In June, during his first Miles for Justice campaign, Murphy said he was running when he happened across a rally at City Hall. He would speak about his campaign, which really helped bring some notoriety to the cause. He’s also been hustling back and forth between social media apps in an attempt to direct message random people to see if they’d be interested in donating anything to his Pledge It campaign.
“Breonna Taylor’s case is just so unique, you know? It’s in Kentucky, which is a state in the South where they’re really big proponents of the Second Amendment. And just the raid on her house — there were so many things that were wrong about it,” Murphy said, describing how he’s read reports of officers shooting from outside the house and Taylor’s boyfriend being a licensed firearm carrier who thought somebody was trying to rob his house in the wee hours of the night. “And I think because a big reason why she hasn’t got justice yet is that it’s not on video. We don’t have any bodycam footage. We don’t have any cell phone footage. And in 2020, seeing is believing — so if we don’t see something on video, then people kind of don’t care as much or they question if it really did happen. But her life still matters and she should still get justice. And the men that murdered her should still be arrested even though it wasn’t on video.”
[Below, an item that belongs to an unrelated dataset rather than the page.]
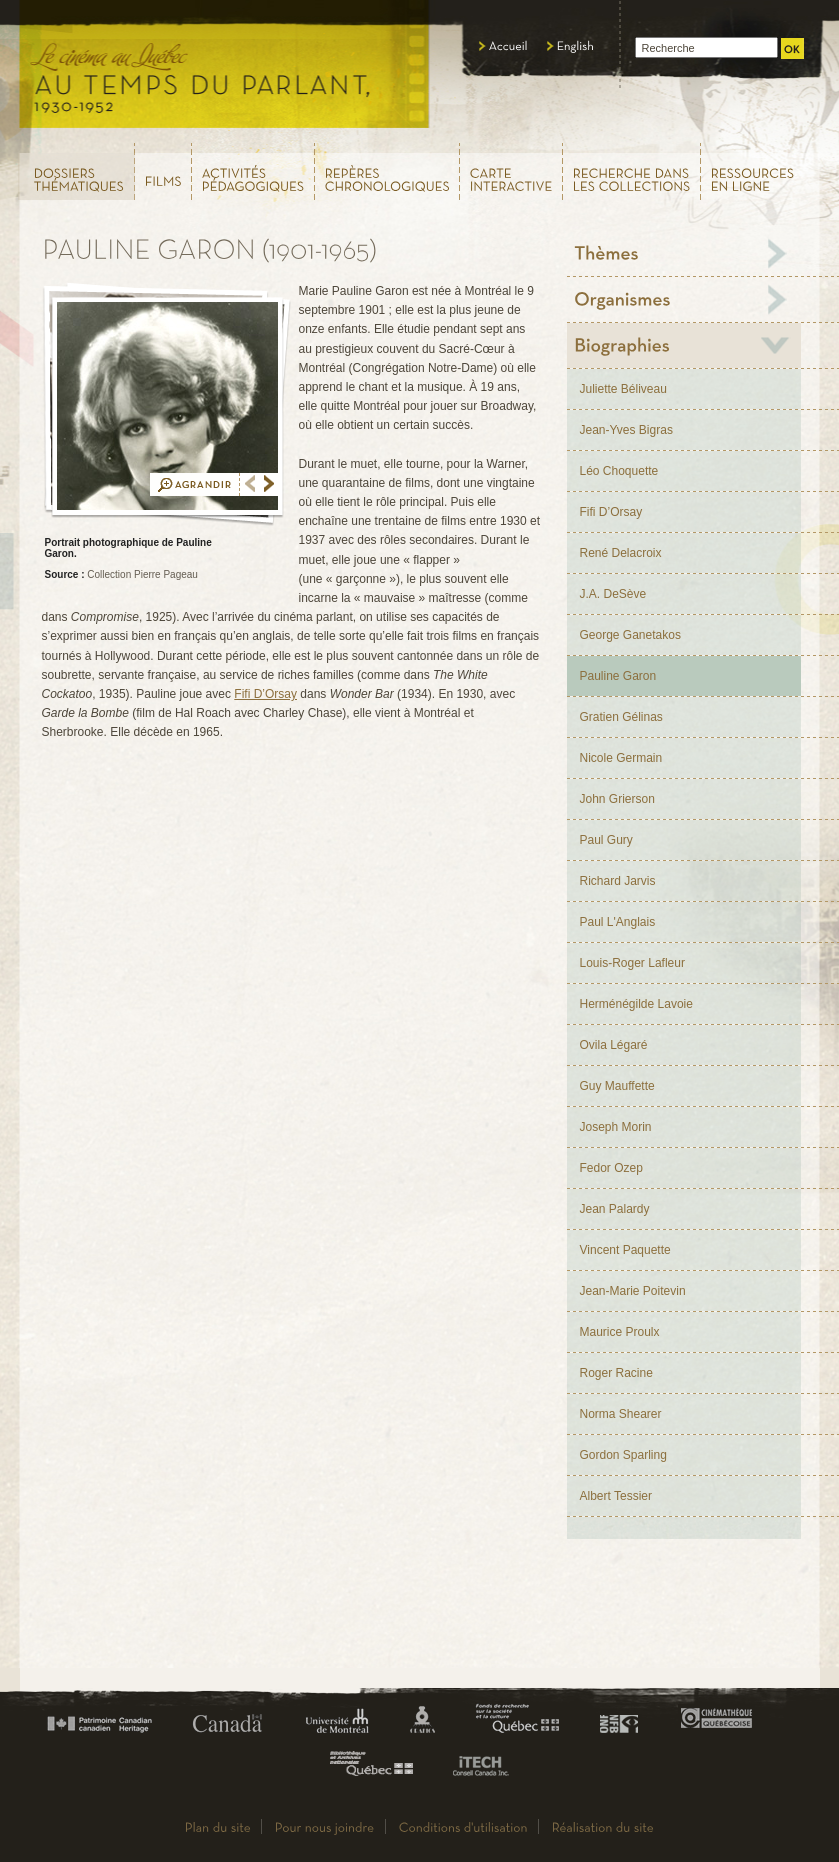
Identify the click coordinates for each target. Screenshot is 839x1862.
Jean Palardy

In the meantime, Murphy said he will continue to run for the cause and invited the community, which has been really supportive, to a community Run for Justice event that he will host at 8 a.m. next Saturday, Aug. 15, at Rose Market, located at 3300 Overland Avenue.
“Everybody is invited and we’re only asking people to give a donation to the campaign at pledgeit.org/sayhername,” Murphy said. “It could be whatever you can give — $1, $5, $20 — anything will help.”